Input records
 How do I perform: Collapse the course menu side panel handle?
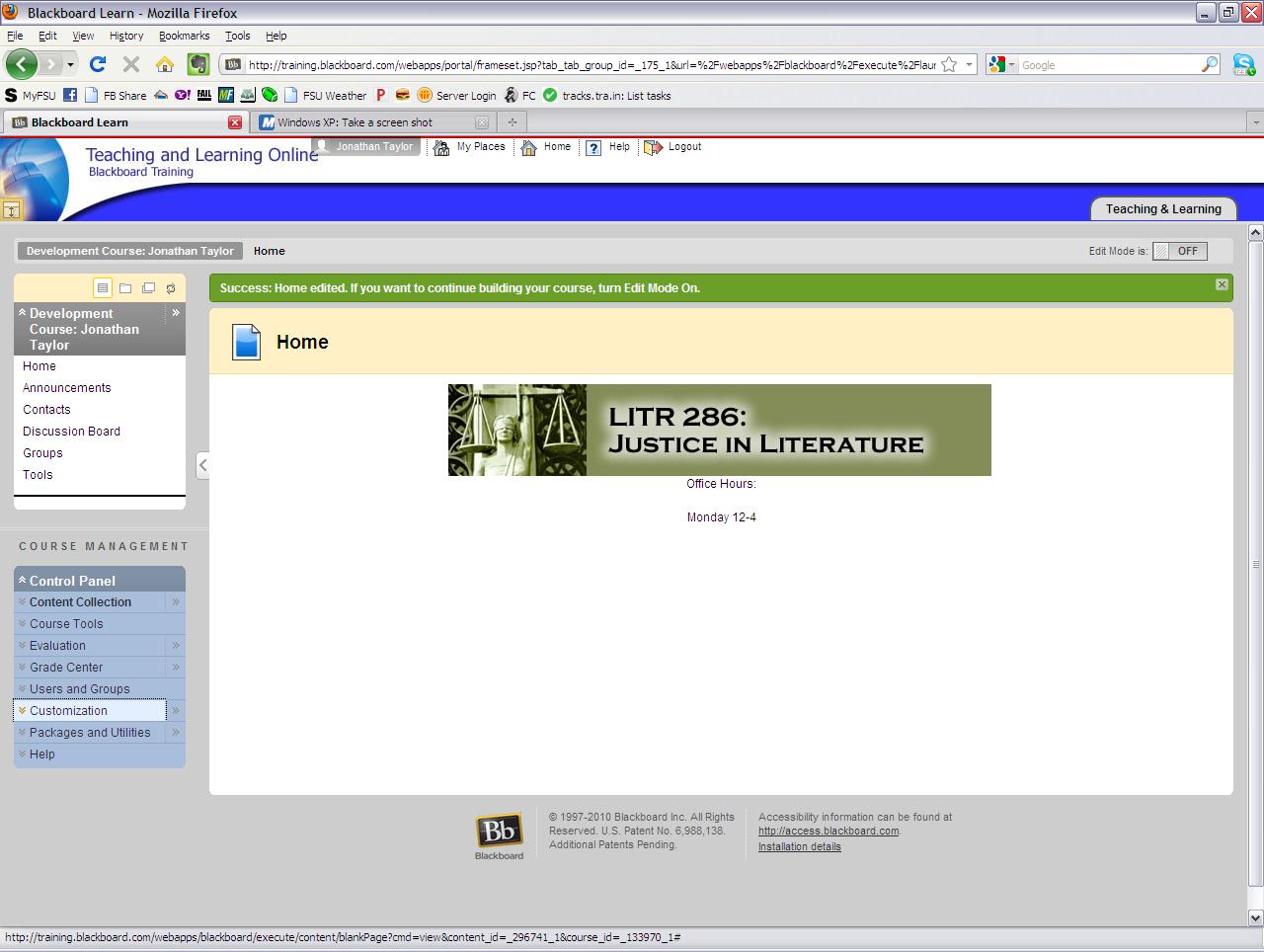202,465
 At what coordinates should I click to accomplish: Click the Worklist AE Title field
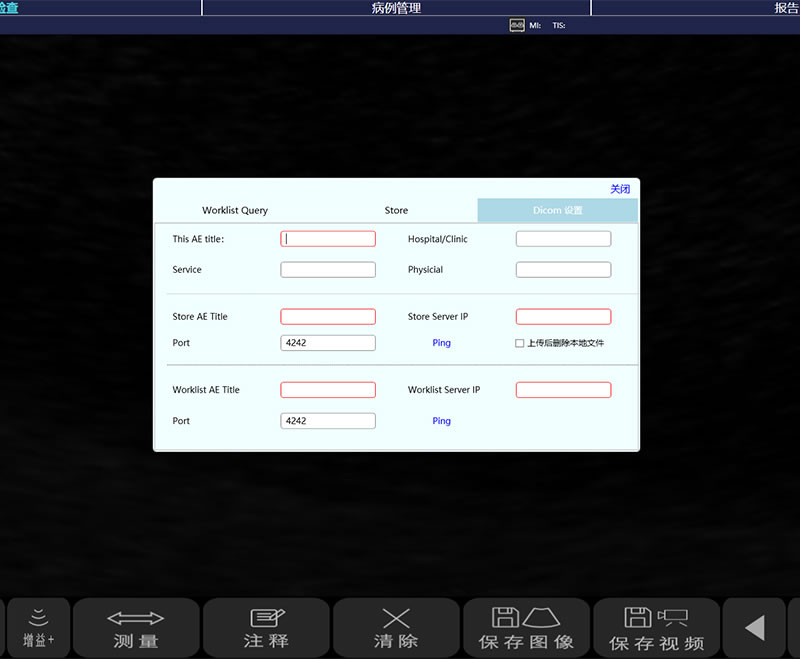point(328,390)
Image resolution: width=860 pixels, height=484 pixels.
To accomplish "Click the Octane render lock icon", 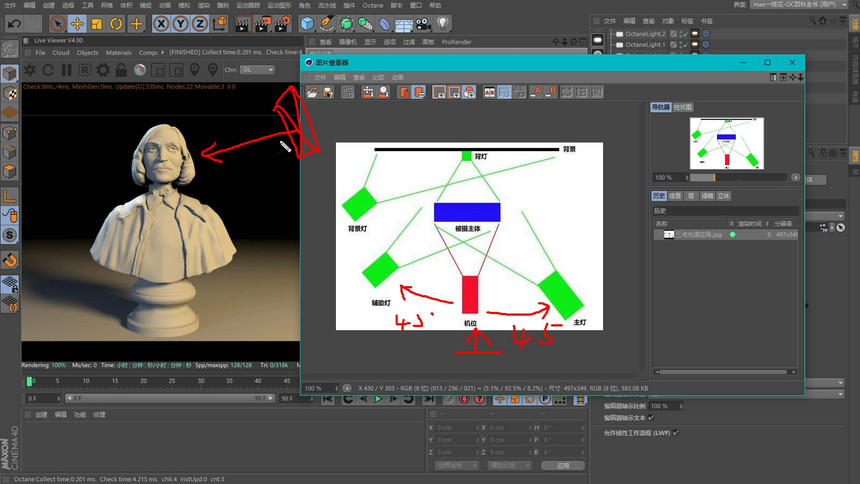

What you have to do
From the line containing "Image resolution: width=860" through the final line of the listing, copy every line exactly and nothing else. Skip the pictures.

Task response
Image resolution: width=860 pixels, height=484 pixels.
To accomplish "Click the Octane render lock icon", 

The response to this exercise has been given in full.